相选择性激光诱导击穿光谱在线诊断火焰场纳米颗粒的实验和理论研究

Phase-selective laser-induced breakdown spectroscopy (Phase-selective LIBS) is a new concept for in-situ diagnostics of nanoparticles in flames. By controlling laser fluence, a phase-selective breakdown phenomenon can be achieved that only particle phase is broken down while no gas phase molecules involves. By this means the technique is able to visualize the formation of particle phase and has the potential to measure particle volume fraction, size and elemental composition. However the lack of understanding of the physical mechanisms constraints the development towards quantitative measurments.. The present project proposals both experimental and theoretical investigation on the physical mechanisms of phase-selective breakdown phenomenon, aiming at establishing a new diagnostic tool for nanoparticles in flames. A Mckenna flame surrounded by Hencken flame will create a quasi one-dimensional flow for nanoparticles to form and coagulate. By studying time-resolved atomic and ionic spectra while varying laser fluence, wavelength and particle size, important information can be revealed on the creation of initial free electrons, the melting and vaporization of nanoparticles and dynamics of nano-sized plasmas. Based on the framework of Fokker-Planck equation, a quantitative model will be built to solve the time-resolved energy distribution of free electrons. Further, a quantitative relation between the intensity of atomic/ionic spectra and particle properties will finally be established to realize the quantitative measurements of Phase-selective LIBS technique. . The project will not only contribute to the establishment of Phase-selective LIBS technique, but also uncover important mechanisms of laser-nanoparticle interaction, which could be useful to other particle diagnostics techniques e.g. Rayleigh scattering and LII.

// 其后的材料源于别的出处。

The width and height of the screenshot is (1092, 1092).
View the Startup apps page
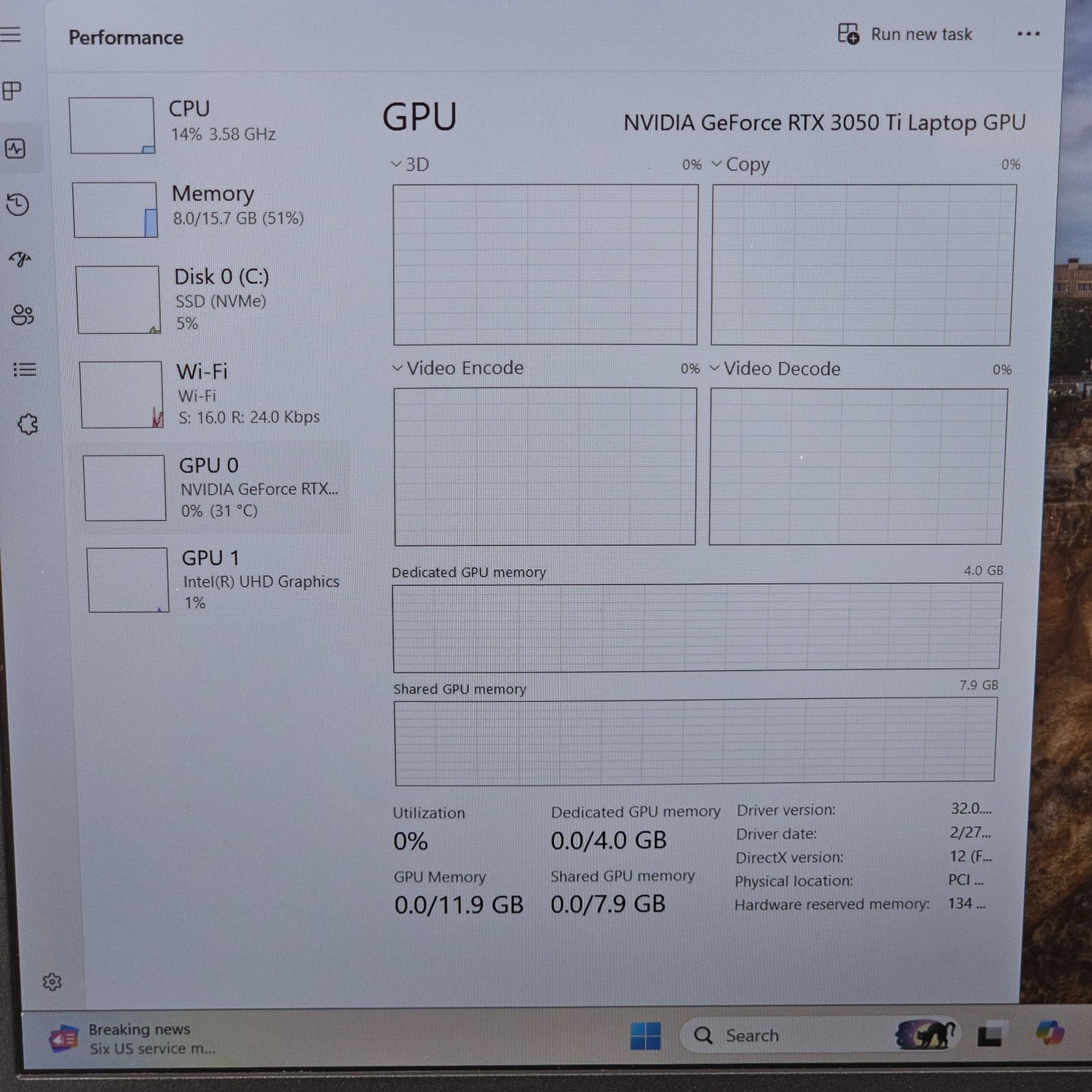[x=21, y=259]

相选择性激光诱导击穿光谱是一种针对火焰场纳米颗粒的新颖诊断原理。通过控制激光能量密度实现仅击穿颗粒相而不击穿气相，可观测颗粒相形成过程并具备在线测量颗粒体积分数、粒径和组分的潜力，但物理过程不明是限制其发展的瓶颈。本项目拟从实验和理论两方面深入研究相选择性激光诱导击穿现象的物理机制，以将其发展为成熟定量的颗粒相诊断技术。通过Hencken+Mckenna一维火焰场建立粒径稳定可控的纳米气溶胶环境。通过研究原子离子光谱信号与激光能量密度、波长，颗粒粒径等的关系，及时间演化特性，探索自由电子产生、颗粒熔化气化以及纳米等离子体演化等物理过程的机制。进而基于Fokker-Planck方程建立自由电子能量分布的演化模型，建立光谱信号与颗粒参数的定量关系。本项目不仅对相选择性激光诱导击穿光谱诊断技术的建立具有重要意义，也将显著地丰富和完善激光对纳米颗粒的作用机制，有益于整个颗粒相激光诊断领域。

本课题研究的是一种全新的火焰场颗粒物在线激光诊断方法，相选择性激光诱导击穿光谱。这种方法创新性地利用气体和颗粒击穿极限的不同，通过调节激光能量产生纳米级等离子体，从而实现仅击穿颗粒不击穿气体的目的。与传统激光诱导击穿光谱产生的可见等离子体不同，相选择性激光诱导击穿的纳米等离子体无可见击穿火花，等离子体寿命也很短。针对这样一种新奇的现象和由此衍生的新型的诊断方法，本课题首先从现象本身入手，建立了沿程温度、速度均匀可控的准一维火焰场环境和激光诊断系统，通过控制变量实验获研究了原子/离子谱线与激光能量、颗粒粒径等参数间的关系，建立了定量的测量模型。同时通过时间演化测量实验和基于Fokker-Planck方程的电子能量输运建模，厘清了相选择性激光诱导击穿现象中纳米等离子体的动力学行为，建立了吸收-烧蚀-激发的纳米等离子体物理模型。进而，将相选择性激光诱导击穿光谱方法推广到多组分颗粒相形成的复杂环境中。课题还成功地实现了平面二维测量，首次报道了边界层内高空间分辨率的颗粒浓度分布测量，以及基于单激光脉冲的二维颗粒浓度测量，对复杂火焰场中颗粒形成和输运的研究具有重要意义。